Front Public Health. 2022 Apr 27;10:861044. doi: 10.3389/fpubh.2022.861044. eCollection 2022.
Myopia tends to develop and progress fastest during childhood, and the age of stabilization has been reported to be 15-16 years old. Thus, most studies on myopia have centered on children. Data on the refractive error profile in young adulthood - a time in life when myopia is thought to have stabilized and refractive error is unaffected by age-related pathology such as cataract - are limited. The Raine Study has been following a community-based cohort of young adults representative of the general Western Australia population since their prenatal periods in 1989-1991, with eye examinations performed when participants were 20 and 28 years old. At 20 years old, prevalence of myopia in the cohort was 25.8%. Using long-term trajectory of serum vitamin D levels and conjunctival ultraviolet autofluorescence (CUVAF) area to objectively quantify sun exposure, the Raine Study confirmed a negative relationship between time spent outdoors and myopia prevalence. However, prospective studies are required to determine the amount of CUVAF area or serum vitamin D levels associated with time duration. Combining data from the Raine Study and several other cohorts, Mendelian randomization studies have confirmed a link between myopia and a genetic predisposition toward higher education. Several novel potential associations of myopia or ocular biometry were investigated, including fetal growth trajectory, which was found to be significantly associated with corneal curvature at 20 years. By age 28, myopia prevalence had increased to 33.2%. Between 20 and 28 years old, myopia progressed and axial length elongated, on average, by -0.041D/year and 0.02 mm/year, respectively. Smaller CUVAF area at follow-up, female sex, and parental myopia were significant risk factors for myopia incidence and progression between 20 and 28 years. Given the limited research in young adults, further investigations are warranted to confirm the Raine Study findings, as well as identify novel genetic or environmental factors of myopia incidence and progression in this age group.

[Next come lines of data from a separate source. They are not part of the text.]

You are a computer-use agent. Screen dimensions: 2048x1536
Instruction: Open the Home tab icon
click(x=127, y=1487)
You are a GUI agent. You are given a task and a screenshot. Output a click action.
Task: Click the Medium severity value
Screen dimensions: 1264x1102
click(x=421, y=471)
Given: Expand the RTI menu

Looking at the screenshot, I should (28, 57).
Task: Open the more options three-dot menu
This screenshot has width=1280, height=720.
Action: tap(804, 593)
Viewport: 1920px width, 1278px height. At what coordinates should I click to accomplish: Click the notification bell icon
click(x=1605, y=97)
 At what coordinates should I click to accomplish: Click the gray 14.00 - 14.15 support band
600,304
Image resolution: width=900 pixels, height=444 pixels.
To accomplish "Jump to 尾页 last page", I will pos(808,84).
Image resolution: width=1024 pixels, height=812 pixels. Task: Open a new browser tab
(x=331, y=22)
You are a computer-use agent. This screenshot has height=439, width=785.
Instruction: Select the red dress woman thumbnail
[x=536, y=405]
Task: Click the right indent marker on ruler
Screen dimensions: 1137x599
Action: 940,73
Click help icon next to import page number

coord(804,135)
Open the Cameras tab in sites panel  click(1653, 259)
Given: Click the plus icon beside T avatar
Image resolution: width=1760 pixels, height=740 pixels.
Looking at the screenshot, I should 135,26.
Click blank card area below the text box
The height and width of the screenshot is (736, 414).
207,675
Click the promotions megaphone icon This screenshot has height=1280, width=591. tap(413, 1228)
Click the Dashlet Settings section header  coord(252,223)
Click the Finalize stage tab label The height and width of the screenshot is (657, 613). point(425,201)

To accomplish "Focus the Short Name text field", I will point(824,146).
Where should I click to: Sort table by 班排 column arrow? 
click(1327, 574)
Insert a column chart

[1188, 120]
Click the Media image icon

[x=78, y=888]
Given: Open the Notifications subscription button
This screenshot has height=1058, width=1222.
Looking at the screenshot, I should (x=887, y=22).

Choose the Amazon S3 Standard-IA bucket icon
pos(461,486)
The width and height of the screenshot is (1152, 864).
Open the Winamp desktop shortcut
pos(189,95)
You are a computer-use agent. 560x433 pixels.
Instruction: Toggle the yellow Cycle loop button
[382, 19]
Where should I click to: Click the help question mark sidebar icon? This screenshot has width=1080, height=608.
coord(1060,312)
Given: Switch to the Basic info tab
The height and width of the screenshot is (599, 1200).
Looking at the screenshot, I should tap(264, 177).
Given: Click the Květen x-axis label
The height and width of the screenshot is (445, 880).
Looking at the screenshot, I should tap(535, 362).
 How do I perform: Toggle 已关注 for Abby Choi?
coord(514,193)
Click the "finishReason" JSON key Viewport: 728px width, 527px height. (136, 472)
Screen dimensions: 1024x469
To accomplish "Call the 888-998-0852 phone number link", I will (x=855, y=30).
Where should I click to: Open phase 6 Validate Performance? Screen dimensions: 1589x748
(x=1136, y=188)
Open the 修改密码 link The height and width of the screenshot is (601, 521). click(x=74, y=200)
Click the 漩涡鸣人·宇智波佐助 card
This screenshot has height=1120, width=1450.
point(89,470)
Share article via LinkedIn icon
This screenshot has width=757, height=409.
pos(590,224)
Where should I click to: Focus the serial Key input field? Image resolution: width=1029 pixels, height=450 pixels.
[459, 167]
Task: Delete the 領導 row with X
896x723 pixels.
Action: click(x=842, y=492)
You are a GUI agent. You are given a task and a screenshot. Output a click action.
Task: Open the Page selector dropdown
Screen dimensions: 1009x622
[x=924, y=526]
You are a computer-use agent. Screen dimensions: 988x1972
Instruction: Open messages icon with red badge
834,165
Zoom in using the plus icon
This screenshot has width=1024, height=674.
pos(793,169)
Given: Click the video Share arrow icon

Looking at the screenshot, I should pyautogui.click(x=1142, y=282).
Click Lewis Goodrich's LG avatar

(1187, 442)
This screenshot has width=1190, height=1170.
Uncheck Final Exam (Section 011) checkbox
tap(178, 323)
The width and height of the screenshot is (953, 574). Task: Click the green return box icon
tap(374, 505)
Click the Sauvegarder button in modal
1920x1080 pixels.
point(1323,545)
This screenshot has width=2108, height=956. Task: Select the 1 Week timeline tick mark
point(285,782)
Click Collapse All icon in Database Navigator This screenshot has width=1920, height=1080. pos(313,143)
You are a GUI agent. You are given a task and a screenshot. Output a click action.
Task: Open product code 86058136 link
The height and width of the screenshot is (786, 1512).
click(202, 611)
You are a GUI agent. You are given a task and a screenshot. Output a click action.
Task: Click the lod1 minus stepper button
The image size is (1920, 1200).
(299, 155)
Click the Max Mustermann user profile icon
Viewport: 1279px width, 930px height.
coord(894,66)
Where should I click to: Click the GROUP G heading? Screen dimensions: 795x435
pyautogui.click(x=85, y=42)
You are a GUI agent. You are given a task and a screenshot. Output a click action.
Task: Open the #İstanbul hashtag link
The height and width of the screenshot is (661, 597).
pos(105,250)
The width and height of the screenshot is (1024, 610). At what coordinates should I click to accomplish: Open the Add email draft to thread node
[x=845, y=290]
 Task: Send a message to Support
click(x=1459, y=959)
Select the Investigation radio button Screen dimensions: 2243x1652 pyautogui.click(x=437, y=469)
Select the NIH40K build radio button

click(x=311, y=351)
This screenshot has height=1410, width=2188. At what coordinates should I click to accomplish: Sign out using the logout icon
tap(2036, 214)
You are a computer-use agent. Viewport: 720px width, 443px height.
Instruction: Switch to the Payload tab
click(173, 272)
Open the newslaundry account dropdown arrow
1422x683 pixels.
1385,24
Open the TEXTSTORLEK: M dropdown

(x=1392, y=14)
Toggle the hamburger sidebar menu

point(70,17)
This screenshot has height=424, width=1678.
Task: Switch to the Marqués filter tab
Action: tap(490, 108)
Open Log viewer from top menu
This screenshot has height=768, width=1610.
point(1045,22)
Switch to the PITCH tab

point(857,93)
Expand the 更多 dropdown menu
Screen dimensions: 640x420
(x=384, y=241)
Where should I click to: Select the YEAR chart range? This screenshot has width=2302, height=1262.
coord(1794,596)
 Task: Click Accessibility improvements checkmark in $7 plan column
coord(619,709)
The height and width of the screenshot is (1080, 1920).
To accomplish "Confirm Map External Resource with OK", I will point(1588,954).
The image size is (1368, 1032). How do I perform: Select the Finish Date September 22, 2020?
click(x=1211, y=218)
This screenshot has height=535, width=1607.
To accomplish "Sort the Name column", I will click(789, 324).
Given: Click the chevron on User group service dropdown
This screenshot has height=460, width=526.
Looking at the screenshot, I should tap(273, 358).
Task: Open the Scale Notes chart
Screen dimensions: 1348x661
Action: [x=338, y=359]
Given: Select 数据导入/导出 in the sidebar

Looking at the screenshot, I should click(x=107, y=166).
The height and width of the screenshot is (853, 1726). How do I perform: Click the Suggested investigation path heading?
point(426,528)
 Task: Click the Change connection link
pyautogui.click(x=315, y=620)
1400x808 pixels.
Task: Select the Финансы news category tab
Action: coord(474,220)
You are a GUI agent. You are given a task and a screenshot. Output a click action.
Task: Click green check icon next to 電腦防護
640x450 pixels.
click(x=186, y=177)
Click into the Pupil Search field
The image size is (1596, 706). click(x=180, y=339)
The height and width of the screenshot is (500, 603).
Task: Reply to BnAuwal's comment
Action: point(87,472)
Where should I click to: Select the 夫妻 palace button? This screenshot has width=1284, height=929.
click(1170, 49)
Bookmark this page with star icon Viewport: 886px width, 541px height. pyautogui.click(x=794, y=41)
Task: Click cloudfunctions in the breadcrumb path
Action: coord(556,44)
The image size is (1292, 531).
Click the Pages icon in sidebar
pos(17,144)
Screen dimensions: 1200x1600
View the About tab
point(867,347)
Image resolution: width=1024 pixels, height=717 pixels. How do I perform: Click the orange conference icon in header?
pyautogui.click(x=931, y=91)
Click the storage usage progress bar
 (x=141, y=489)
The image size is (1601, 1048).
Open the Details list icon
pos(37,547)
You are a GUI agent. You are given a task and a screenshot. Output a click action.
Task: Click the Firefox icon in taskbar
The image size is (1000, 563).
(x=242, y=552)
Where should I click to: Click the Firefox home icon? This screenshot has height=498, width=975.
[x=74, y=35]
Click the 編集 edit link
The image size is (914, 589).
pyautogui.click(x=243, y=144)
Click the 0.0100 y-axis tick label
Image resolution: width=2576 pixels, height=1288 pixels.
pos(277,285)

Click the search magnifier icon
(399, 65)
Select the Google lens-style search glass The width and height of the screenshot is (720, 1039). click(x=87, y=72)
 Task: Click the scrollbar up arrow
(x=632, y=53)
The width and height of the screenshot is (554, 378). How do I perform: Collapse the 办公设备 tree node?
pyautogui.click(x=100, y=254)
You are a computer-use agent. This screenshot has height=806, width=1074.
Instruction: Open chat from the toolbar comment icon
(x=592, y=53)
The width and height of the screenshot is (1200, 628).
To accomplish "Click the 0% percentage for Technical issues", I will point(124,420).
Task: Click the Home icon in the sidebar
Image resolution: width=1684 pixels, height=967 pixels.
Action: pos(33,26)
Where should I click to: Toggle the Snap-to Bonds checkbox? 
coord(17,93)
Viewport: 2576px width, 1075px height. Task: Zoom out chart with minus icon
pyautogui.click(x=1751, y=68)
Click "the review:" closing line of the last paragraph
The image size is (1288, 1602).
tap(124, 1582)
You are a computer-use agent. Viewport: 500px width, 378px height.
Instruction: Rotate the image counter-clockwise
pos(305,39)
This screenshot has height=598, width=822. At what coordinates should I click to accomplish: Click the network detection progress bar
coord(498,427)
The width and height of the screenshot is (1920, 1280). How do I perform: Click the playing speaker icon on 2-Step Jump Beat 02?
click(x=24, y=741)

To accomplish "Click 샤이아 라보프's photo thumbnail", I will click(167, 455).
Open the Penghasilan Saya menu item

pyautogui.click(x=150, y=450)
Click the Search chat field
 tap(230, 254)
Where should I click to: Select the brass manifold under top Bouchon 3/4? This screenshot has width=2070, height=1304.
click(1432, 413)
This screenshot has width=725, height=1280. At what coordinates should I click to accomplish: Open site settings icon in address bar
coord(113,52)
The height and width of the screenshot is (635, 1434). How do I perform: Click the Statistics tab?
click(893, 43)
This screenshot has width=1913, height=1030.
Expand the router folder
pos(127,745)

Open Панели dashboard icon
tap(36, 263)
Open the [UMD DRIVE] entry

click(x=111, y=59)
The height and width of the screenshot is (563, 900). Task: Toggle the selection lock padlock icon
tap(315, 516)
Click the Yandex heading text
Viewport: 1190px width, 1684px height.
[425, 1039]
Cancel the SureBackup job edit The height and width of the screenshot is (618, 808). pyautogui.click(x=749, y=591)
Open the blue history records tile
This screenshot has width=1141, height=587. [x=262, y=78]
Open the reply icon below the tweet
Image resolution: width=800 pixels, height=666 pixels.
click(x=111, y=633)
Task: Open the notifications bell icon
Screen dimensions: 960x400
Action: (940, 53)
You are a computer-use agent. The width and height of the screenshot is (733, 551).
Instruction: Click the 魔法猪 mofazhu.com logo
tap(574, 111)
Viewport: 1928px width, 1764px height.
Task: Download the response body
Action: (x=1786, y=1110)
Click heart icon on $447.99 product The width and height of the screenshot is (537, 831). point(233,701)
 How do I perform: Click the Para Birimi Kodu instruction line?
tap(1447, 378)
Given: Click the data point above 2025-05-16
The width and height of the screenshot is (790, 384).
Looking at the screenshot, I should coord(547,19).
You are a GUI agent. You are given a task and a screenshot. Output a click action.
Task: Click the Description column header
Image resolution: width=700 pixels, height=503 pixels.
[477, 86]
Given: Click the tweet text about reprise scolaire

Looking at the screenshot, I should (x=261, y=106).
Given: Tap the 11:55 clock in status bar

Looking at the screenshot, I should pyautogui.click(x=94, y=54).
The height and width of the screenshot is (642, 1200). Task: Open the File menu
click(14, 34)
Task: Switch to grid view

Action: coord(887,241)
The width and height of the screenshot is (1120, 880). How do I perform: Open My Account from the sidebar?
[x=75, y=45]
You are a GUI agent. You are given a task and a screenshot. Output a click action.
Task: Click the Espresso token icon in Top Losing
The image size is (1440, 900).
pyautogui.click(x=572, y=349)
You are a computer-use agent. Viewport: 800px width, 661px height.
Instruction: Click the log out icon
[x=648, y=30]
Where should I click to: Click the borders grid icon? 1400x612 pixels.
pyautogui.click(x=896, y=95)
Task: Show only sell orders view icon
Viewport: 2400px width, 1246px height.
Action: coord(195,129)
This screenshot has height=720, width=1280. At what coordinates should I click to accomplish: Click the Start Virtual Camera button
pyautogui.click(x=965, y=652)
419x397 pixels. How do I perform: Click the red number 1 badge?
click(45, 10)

近视在儿童时期发展和进展最快,稳定年龄据报道为 15-16 岁。因此,大多数近视研究都集中在儿童身上。关于年轻人(此时近视被认为已经稳定,并且屈光不正不受白内障等与年龄相关的病理学影响)的屈光误差谱的数据有限。雷因研究自 1989-1991 年以来一直在对一个基于社区的年轻成年人队列进行跟踪,这些人在产前就已经参与了研究,当参与者 20 岁和 28 岁时进行了眼部检查。在 20 岁时,该队列中近视的患病率为 25.8%。雷因研究使用长期的血清维生素 D 水平轨迹和结膜紫外线自发荧光(CUVAF)面积来客观地量化阳光暴露,证实了户外活动时间与近视患病率之间的负相关关系。然而,需要前瞻性研究来确定与时间持续时间相关的 CUVAF 面积或血清维生素 D 水平的量。将雷因研究的数据与其他几个队列的数据相结合,孟德尔随机化研究证实了近视与更高教育程度的遗传易感性之间的联系。研究调查了近视或眼部生物测量的几个新的潜在关联,包括胎儿生长轨迹,发现其与 20 岁时的角膜曲率显著相关。到 28 岁时,近视的患病率已上升到 33.2%。在 20 岁到 28 岁之间,近视进展,眼轴平均每年延长-0.041D 和 0.02 毫米。随访时 CUVAF 面积较小、女性和父母近视是 20 岁到 28 岁之间近视发病率和进展的显著危险因素。鉴于年轻人的研究有限,需要进一步调查来确认雷因研究的结果,并确定该年龄组近视发病率和进展的新的遗传或环境因素。